Drug diversion in operating rooms is an alarming issue. Nearly one in 10 hospital-based doctors, nurses and anesthesiologists is addicted to controlled substances, and more than 18.5 million medications were lost in 2018 due to drug diversion (see First Half of 2018 Sees 18.7M Pills and $164M Lost Due to Drug Diversion). According to a recent study, almost one third of these events occur at hospitals and medical centers. What's worse is that these facilities rely largely on manual paper-based tracking tools to monitor the use and disposal of their controlled substances. These outdated methods leave room for myriad failure points in the chain of custody of drugs.

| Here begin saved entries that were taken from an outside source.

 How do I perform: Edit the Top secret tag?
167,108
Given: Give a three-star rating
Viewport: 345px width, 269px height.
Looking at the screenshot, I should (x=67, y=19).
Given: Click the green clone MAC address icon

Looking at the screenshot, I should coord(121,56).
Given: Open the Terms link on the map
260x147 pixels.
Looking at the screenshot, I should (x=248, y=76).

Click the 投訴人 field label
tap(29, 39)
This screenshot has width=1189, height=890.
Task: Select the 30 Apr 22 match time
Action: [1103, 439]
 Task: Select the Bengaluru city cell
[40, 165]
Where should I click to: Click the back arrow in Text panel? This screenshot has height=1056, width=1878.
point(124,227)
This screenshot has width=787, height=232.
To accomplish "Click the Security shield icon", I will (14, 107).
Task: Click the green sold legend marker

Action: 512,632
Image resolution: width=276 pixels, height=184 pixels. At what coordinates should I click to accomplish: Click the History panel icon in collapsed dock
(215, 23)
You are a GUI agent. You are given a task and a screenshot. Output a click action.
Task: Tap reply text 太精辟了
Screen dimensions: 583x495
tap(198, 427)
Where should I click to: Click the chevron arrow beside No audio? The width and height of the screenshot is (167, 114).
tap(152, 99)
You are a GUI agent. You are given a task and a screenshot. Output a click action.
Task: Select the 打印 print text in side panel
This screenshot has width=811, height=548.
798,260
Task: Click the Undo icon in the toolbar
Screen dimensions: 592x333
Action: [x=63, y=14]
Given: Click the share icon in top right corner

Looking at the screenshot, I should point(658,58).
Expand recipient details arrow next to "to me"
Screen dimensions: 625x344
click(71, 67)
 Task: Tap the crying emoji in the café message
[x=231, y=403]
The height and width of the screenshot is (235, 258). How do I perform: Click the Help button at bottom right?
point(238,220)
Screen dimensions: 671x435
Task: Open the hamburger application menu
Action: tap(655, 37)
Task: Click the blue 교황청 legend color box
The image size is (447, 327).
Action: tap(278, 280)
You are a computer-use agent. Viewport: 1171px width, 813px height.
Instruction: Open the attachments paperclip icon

One must ask why drug diversion is such a growing problem when we have cutting-edge technology at our disposal, like RFID-enabled drug inventory systems that can precisely track and trace medications throughout the supply chain to ensure they never fall out of the chain of custody. More than two-thirds of procedural areas (operating rooms, outpatient clinics and so forth) have manual, antiquated and ineffective tracking processes in place. These failing procedures typically track narcotics in groups, not at an item level. This makes investigations difficult when diversion does occur, and it can cause problems for hospitals when they report to regulatory bodies that oversee controlled substance use and disposal.

The reality is that until recently, there haven't been any technologies available to deter diversion events. What exists now are tools that mitigate diversion once it has already happened—and by that time, it's too late. The drugs are already in the wrong hands, and the damage has been done.

Diverters in hospitals are smart people, and they will find clever ways to divert drugs. What are needed are better detection, prevention and deterrent methods, in order to make diversion extremely difficult to pull off. Unfortunately, almost one-third of hospitals throughout the United States that aren't using manual, paper-based systems rely on ineffective diversion tools driven by decades-old barcode technology, which was designed for grocery stores, not procedural areas in hospitals.